[Begin Supplied text]

Inference

\(\newcommand{\VS}{\quad \mathrm{VS} \quad}\) \(\newcommand{\and}{\quad \mathrm{and} \quad}\) \(\newcommand{\E}{\mathbb E}\) \(\newcommand{\P}{\mathbb P}\) \(\newcommand{\Var}{\mathbb V}\) \(\newcommand{\1}{\mathbf 1}\)

Estimation of \(\beta\)

Ordinary Least Square Estimator (OLS)

We observe \(Y \in \mathbb R^{n\times 1}\) and \(X \in \mathbb R^{n \times p}\).

What is the best estimator \(\hat \beta\) of \(\beta\) such that \(Y = X\beta + \varepsilon\)?

Ordinary Least Square (OLS) Estimator:

\(\newcommand{\argmin}{\mathrm{argmin}}\)

\[\hat \beta = \argmin_{\beta'}\|Y-X\beta'\|^2\]

Here, \(\|Y-X\beta'\|^2 = \sum_{i=1}^n(Y_i-\beta_1X_{i}^{(1)}- \dots - \beta_pX_i^{(p)})\)

Least squares as an L2 projection

If \(\mathrm{rk}(X) = p\), it holds that

\[\hat \beta = (X^TX)^{-1}X^TY\]

\(X\hat \beta = X(X^TX)^{-1}X^TY\) is the projection of \(Y\) on the space generated by columns of \(X\): \[[X]=\mathrm{Im}(X)=\mathrm{Span}(X^{(1)},\dots, X^{(p)})=\{X\alpha, \alpha \in \mathbb R^p\}\]

Least squares as an L2 projection

\[P_{[X]} = X(X^TX)^{-1}X^T \and \widehat{Y} = P_{[X]}Y = X\hat \beta\]

Check that \(P_{[X]}\) is the orthogonal projector on \([X]\)

[End Supplied text]

**Tasks and exercises:**
A - In the notes on least squares, what condition on the rank of X makes the OLS estimator equal to (XᵀX)⁻¹XᵀY?
B - Carry on with the notes on least squares from their final line.
The records that come after these notes on least squares are separate material.

[Begin Extracted material]

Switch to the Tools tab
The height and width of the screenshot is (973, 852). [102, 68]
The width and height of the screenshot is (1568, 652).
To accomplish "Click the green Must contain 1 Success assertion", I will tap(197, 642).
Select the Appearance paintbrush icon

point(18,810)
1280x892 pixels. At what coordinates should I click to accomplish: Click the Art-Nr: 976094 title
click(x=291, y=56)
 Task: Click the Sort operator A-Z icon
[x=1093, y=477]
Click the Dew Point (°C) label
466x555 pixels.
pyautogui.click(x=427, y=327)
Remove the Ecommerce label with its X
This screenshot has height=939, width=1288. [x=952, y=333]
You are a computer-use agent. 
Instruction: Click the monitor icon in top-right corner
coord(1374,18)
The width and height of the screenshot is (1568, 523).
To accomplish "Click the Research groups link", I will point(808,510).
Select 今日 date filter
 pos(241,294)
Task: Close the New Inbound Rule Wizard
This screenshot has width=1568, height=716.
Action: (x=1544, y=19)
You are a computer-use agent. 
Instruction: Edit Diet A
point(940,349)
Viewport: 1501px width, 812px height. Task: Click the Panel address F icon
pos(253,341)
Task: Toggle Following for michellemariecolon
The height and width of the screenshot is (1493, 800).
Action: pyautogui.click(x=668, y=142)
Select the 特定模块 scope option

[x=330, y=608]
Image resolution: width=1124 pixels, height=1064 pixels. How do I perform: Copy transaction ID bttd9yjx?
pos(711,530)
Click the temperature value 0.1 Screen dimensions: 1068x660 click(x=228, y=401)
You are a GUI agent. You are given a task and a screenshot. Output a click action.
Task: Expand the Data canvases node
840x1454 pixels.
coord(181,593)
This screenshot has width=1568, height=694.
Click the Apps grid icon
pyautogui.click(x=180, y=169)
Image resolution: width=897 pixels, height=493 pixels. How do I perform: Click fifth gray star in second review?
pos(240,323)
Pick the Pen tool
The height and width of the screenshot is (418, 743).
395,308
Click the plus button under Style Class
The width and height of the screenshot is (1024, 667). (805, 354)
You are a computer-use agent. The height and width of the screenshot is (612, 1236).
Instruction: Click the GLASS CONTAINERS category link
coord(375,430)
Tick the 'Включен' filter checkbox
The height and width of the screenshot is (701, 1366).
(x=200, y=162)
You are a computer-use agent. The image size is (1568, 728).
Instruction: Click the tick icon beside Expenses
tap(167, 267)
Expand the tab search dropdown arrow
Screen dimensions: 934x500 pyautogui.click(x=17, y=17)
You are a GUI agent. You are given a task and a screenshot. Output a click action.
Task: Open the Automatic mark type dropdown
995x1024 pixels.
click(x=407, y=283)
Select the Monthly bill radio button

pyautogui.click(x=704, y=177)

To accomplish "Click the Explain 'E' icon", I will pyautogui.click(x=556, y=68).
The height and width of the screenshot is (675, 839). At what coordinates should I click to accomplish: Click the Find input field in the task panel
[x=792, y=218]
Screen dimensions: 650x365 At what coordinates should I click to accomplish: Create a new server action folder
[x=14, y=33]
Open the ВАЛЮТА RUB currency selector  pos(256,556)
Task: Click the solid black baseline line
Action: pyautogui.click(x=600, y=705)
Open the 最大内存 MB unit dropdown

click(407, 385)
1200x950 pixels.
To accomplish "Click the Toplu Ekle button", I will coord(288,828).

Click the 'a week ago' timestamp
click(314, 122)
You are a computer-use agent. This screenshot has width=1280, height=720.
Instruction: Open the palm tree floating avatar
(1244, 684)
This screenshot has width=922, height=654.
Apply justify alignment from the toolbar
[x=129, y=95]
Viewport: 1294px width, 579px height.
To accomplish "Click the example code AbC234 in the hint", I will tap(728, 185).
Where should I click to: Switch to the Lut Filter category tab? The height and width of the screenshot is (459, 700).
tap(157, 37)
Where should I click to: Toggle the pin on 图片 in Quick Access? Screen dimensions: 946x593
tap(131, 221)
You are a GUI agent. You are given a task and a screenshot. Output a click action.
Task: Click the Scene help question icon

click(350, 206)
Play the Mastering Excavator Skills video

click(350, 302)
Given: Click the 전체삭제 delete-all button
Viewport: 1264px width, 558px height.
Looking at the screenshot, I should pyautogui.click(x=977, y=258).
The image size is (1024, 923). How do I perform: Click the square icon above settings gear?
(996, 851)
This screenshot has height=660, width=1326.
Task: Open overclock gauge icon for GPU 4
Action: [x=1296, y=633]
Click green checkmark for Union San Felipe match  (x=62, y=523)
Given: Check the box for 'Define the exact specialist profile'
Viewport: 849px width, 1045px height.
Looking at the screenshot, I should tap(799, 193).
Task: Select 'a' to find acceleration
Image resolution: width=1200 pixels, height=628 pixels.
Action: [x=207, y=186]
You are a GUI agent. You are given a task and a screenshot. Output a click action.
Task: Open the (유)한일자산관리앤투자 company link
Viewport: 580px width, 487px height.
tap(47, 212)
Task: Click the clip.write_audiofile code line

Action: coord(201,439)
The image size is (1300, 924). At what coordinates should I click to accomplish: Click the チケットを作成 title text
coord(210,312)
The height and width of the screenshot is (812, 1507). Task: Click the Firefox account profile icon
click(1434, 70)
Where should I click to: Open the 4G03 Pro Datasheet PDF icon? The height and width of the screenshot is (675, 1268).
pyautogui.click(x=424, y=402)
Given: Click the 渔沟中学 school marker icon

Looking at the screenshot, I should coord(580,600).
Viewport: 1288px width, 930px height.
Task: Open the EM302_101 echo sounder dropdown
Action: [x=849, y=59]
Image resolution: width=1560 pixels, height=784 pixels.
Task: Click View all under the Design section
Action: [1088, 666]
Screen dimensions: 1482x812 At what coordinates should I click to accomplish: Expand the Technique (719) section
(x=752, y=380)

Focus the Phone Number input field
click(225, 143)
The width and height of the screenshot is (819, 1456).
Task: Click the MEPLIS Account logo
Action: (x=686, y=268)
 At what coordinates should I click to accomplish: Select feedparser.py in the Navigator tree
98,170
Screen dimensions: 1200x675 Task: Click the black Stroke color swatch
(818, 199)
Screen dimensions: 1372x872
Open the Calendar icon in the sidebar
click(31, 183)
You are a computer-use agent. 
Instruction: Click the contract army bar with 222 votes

[End Extracted material]

**Answers to each task:**
A - The rank of X must equal p, that is, rk(X) = p.

B -
That is \(P_{[X]}^2 = P_{[X]}\), \(P_{[X]}=P_{[X]}^T\) and \(\mathrm{Im} (P_{[X]}) = [X]\)

Or, without computation:

\(P_{[X]}Y\) minimizes \(\|Y-Y'\|^2\) over all \(Y' \in [X]\).

So \(P_{[X]}Y\) must be the orthogonal projection by Pythagorean theorem

Least squares as an L2 projection

We can decompose

\[Y = \underbrace{P_{[X]}Y}_{\widehat Y} + \underbrace{(I-P_{[X]})Y}_{"residuals"}\]

Notice that \(I-P_{[X]}= P_{[X]^{\perp}}\) is the orthogonal projection on \([X]^{\perp} = \{\alpha\in \mathbb R^p:~ X\alpha =0\}\)

Least squares as an L2 projection

(image: elements of statistical learning. In yellow: \([X]\) with \(p=2\))

Properties on \(\hat \beta\)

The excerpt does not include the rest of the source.